Carbidopa (150 mg) was administered orally to patients approximately 60 minutes prior to the administration of Fluorodopa F 18 Injection. Each patient was injected 5 mCi F-18 FDOPA (range 4.5-5.5 mCi), and PET images were acquired 80-100 minutes post injection.
F-18 FDOPA PET images were evaluated independently by 3 readers blinded to clinical information who had no other role in patient assessment. Patients with at least one cardinal feature of PS were referred to the study by physicians who were uncertain of a diagnosis. Thirty-three of these patients had symptoms for 2 years or less. Fifty-six of these patients completed F-18 FDOPA PET imaging and at least 6 month clinical follow-up. Among these 56 patients, 32% were female and 68% were male. Mean patient age was 66 years. Thirty-three patients were categorized as PS, and twenty-three patients were categorized as non-PS based on minimum 6 month clinical follow-up by a movement disorder specialist.
Table 5 shows the positive percent agreement and negative percent agreement of F-18 FDOPA Injection PET image results with the reference clinical diagnostic standard. Positive percent agreement represents the percent of patients with positive F-18 FDOPA PET images among all the patients with a clinical diagnostic reference standard of PS. Negative percent agreement represents the percent of patients with negative F-18 FDOPA PET images among the patients with a non-PS clinical diagnostic reference standard.

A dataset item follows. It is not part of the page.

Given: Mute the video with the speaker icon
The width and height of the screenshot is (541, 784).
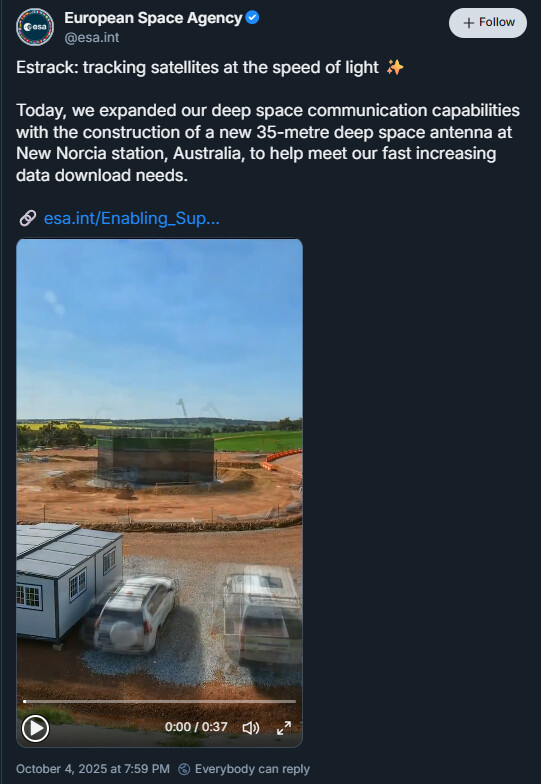Looking at the screenshot, I should click(x=250, y=728).
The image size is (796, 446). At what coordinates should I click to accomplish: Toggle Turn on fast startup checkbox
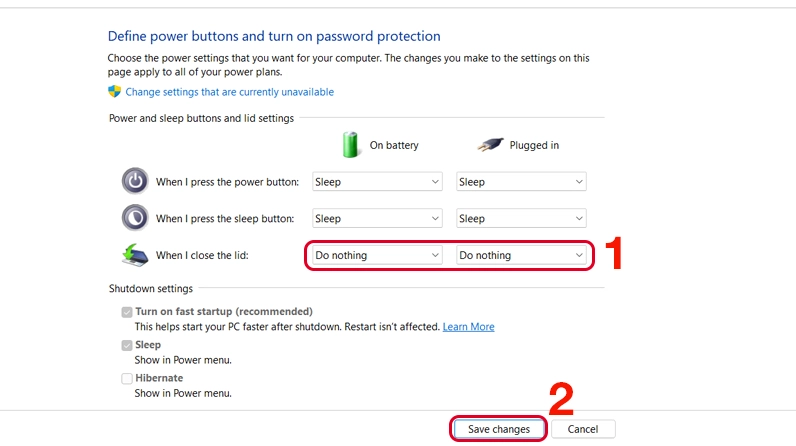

Table 5. Positive and Negative Percent Agreement for F-18 FDOPA Injection PET Imaging
|n=56 Patients||Positive percent agreement||Negative percent agreement|
|Positive test/Clinical PS|
(95 % CI)
|Negative test/Clinical non-PS|
(95 % CI)
73% (55, 87)
91% (72, 99)
49% (31, 67)
91% (72, 99)
58% (39, 75)
83% (61, 94)
The effectiveness of F-18 FDOPA PET as a screening or confirmatory test and for monitoring disease progression or response to therapy has not been established.